§ **REQUIRED WORK**
Edit the stretch from the line containing "Task: Select the プレーン pattern value" through the line containing "click(337, 105)": swap "comment" for "reply" and keep everything else the same.

§ **DATA ENTRIES**
>>>>

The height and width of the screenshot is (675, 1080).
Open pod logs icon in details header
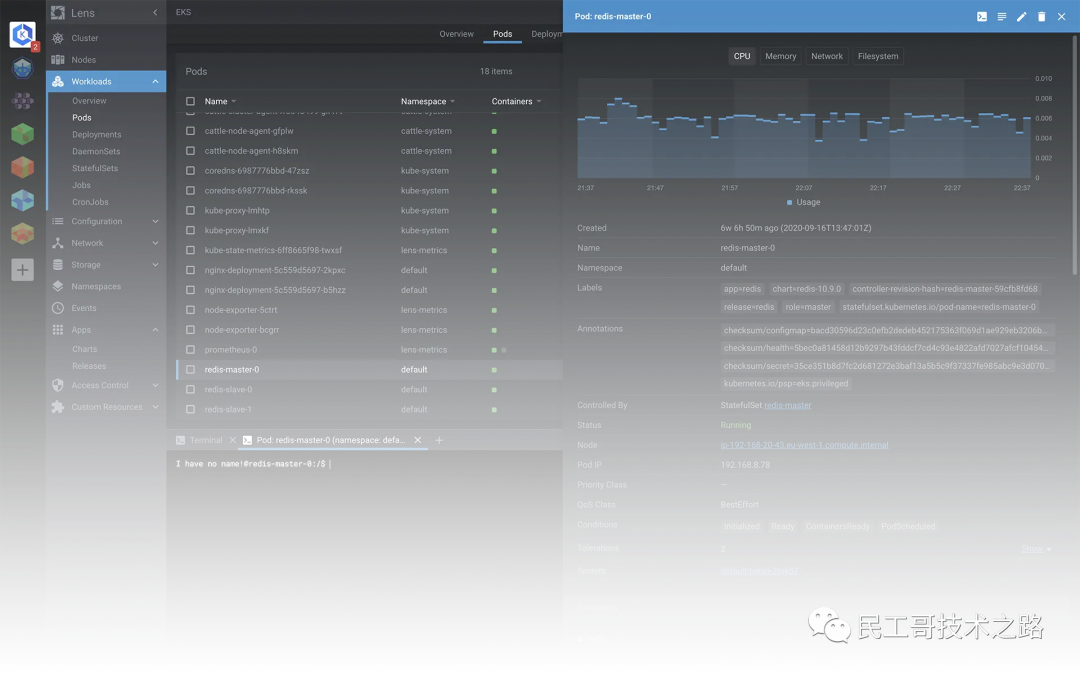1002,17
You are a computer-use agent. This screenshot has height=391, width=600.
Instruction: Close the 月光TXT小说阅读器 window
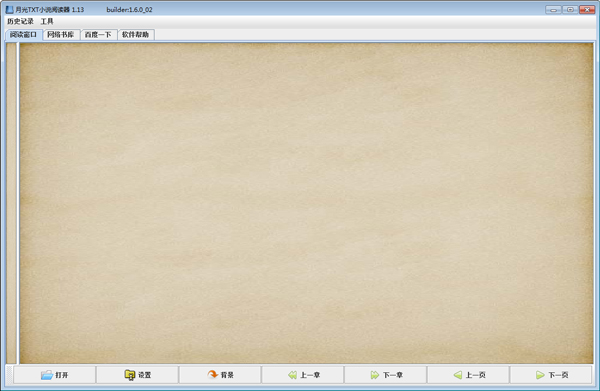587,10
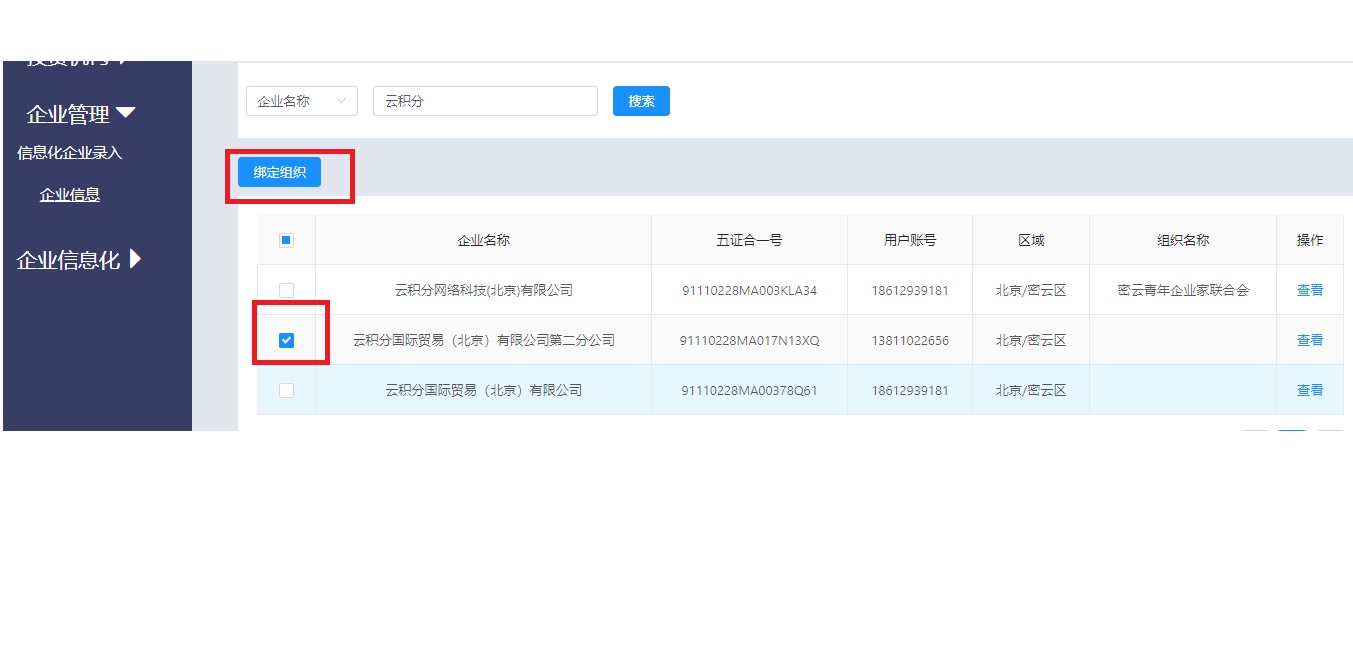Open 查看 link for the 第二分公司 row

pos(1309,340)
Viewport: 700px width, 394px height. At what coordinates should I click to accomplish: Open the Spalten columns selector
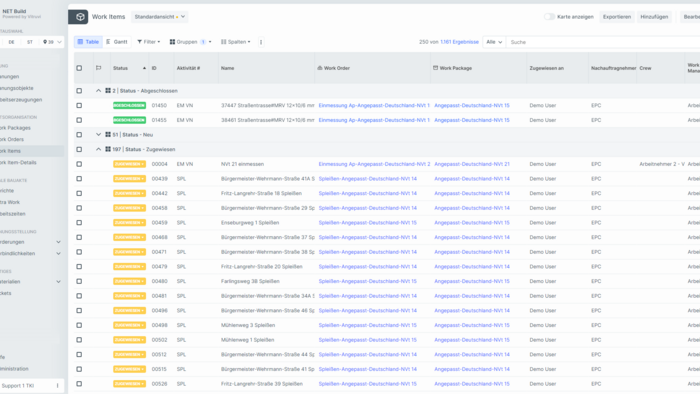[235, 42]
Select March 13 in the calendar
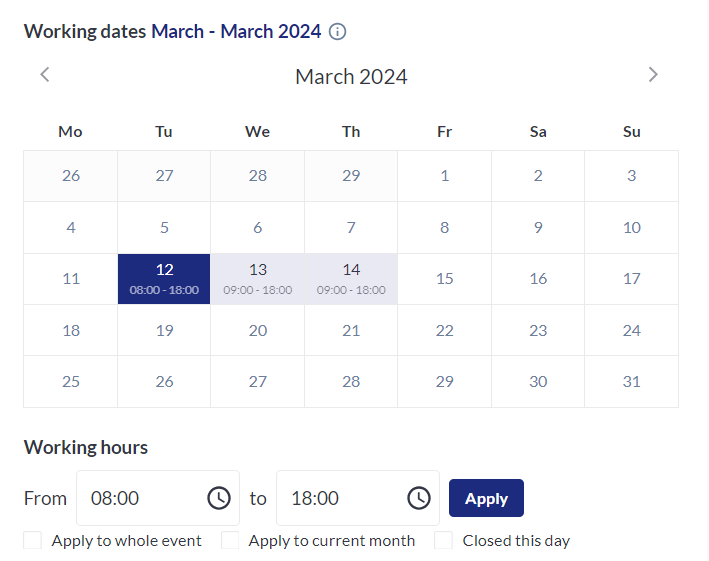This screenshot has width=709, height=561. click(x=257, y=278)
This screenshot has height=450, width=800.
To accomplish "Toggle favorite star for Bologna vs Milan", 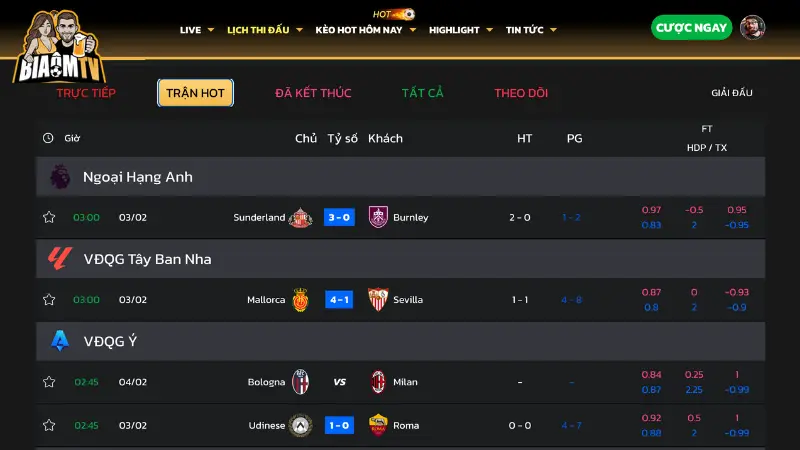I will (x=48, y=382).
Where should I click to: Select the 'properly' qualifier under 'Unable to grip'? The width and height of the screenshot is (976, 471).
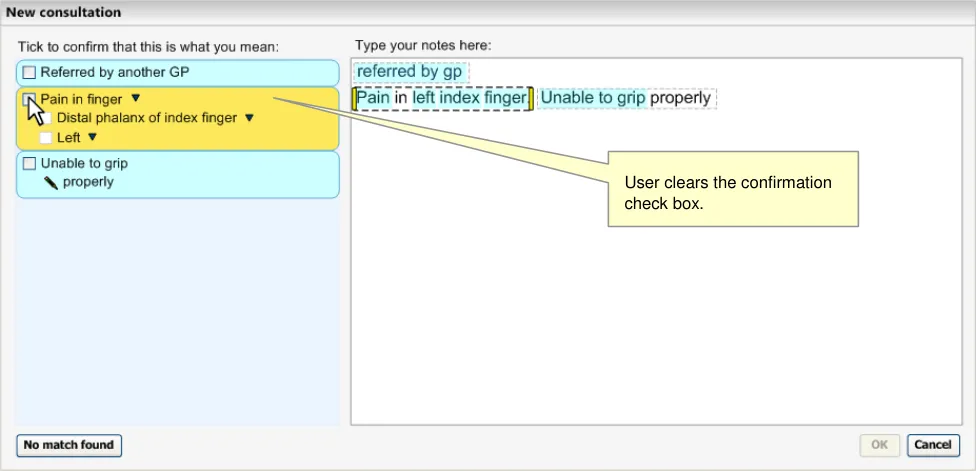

<<<<
>>>>

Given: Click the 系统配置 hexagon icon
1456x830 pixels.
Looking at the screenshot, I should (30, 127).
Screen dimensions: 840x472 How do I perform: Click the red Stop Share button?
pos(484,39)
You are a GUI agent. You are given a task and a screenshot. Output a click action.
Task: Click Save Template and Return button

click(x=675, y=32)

<<<<
>>>>

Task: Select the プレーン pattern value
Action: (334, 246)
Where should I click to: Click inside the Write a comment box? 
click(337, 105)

<<<<

§ **FINISHED TASK**
Task: Select the プレーン pattern value
Action: (334, 246)
Where should I click to: Click inside the Write a reply box? 
click(337, 105)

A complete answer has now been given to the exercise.